The string "value" appears in some lines of the entries that follow; copy each such line.

··· INFORMATION SHOWN

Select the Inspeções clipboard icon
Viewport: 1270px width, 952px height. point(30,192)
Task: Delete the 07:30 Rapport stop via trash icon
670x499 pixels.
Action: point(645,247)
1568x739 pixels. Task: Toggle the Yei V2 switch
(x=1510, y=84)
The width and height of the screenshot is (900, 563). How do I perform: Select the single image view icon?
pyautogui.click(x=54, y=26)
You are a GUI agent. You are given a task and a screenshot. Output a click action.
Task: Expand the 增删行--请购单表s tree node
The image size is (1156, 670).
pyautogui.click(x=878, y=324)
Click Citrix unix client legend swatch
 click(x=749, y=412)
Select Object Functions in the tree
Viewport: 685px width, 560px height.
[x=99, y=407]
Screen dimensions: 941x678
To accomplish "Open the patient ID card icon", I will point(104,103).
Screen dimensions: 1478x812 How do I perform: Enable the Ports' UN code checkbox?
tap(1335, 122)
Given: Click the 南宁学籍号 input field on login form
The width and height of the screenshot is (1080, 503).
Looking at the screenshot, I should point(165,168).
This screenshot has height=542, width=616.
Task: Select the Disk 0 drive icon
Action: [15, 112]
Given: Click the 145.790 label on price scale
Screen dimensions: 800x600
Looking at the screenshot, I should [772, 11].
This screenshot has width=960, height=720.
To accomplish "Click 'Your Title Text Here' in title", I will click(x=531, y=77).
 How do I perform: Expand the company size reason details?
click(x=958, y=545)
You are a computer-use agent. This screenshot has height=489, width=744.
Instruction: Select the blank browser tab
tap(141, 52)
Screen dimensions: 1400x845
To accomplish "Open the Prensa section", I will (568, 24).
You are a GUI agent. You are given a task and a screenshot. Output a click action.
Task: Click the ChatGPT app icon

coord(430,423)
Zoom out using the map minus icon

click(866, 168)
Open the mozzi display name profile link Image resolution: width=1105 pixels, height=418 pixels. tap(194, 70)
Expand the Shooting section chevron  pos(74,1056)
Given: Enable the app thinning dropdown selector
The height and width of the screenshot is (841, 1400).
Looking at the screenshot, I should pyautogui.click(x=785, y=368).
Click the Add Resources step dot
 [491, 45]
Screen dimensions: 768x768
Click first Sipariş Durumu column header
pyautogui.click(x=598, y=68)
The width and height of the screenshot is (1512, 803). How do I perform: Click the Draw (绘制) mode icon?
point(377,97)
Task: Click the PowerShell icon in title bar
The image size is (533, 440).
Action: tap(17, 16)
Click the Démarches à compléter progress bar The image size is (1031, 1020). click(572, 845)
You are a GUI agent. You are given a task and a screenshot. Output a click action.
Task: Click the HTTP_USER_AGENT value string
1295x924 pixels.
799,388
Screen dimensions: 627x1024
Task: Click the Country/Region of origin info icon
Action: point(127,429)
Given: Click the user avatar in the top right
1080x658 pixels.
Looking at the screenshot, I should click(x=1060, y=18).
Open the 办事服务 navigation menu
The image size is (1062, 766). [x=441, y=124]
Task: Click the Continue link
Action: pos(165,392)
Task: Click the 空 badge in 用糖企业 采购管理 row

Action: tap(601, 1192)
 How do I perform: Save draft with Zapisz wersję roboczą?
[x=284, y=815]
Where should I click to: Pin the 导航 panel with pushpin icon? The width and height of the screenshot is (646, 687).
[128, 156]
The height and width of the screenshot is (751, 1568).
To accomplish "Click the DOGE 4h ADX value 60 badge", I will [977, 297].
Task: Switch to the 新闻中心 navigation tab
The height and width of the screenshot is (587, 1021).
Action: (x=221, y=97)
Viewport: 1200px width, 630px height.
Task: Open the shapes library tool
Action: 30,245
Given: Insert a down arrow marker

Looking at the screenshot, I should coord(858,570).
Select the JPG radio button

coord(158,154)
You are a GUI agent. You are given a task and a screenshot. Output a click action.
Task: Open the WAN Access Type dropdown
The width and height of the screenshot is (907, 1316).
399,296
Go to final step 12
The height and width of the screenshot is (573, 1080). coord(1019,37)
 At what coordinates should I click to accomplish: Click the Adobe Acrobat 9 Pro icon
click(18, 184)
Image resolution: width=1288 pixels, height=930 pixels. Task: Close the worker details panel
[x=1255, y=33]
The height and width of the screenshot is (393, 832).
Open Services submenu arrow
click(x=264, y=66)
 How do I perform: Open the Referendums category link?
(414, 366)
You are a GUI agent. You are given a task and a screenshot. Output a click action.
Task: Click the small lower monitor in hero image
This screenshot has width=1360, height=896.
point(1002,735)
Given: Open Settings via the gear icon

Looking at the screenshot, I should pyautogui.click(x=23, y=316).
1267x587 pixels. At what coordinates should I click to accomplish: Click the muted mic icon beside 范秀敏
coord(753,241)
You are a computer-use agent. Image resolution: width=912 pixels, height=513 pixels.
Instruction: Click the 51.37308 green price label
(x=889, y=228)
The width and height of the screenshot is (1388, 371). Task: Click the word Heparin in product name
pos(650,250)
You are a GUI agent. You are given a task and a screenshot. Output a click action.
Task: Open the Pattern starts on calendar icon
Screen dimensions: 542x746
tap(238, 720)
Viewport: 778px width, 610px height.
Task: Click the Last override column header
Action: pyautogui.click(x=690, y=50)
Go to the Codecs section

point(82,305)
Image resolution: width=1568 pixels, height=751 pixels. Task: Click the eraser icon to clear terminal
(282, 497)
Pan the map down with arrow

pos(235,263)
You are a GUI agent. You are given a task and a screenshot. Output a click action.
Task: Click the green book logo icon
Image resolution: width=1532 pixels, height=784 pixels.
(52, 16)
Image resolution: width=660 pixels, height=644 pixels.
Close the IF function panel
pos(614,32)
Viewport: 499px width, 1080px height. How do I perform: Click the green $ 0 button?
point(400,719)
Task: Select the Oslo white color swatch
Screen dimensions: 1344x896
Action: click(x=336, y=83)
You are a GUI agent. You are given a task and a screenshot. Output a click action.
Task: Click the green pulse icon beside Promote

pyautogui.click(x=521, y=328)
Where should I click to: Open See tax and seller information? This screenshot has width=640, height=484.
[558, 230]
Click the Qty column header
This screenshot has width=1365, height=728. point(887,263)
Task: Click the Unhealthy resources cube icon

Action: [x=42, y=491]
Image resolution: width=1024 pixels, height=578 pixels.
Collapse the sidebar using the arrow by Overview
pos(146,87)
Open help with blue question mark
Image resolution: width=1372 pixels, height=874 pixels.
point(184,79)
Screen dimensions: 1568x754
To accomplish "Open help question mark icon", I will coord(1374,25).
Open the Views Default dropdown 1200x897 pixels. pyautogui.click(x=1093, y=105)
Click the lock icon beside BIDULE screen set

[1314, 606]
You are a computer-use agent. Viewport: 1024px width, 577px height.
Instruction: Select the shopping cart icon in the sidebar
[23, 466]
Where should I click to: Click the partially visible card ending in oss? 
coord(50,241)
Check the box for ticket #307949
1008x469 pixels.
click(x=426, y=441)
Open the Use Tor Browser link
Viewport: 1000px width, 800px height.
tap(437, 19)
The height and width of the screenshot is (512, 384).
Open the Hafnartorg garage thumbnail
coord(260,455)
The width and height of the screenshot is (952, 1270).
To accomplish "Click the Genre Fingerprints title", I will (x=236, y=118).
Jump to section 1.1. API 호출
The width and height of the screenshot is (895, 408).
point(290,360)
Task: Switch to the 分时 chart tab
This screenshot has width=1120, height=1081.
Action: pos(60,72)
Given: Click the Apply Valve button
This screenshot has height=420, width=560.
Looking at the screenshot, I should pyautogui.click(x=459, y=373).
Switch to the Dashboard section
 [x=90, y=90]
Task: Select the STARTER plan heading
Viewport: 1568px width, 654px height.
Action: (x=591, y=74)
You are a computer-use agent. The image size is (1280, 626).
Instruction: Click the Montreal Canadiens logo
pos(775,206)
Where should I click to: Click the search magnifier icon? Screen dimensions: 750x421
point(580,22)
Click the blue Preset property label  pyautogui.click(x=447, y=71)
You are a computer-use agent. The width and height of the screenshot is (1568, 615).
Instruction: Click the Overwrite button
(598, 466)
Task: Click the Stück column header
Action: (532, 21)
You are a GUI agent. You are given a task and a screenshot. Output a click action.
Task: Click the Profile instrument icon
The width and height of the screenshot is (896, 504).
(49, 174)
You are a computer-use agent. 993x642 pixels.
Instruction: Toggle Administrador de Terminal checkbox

······

[SOLUTION TO THE EXERCISE]
Task: Click the HTTP_USER_AGENT value string
To accomplish "Click the DOGE 4h ADX value 60 badge", I will [977, 297].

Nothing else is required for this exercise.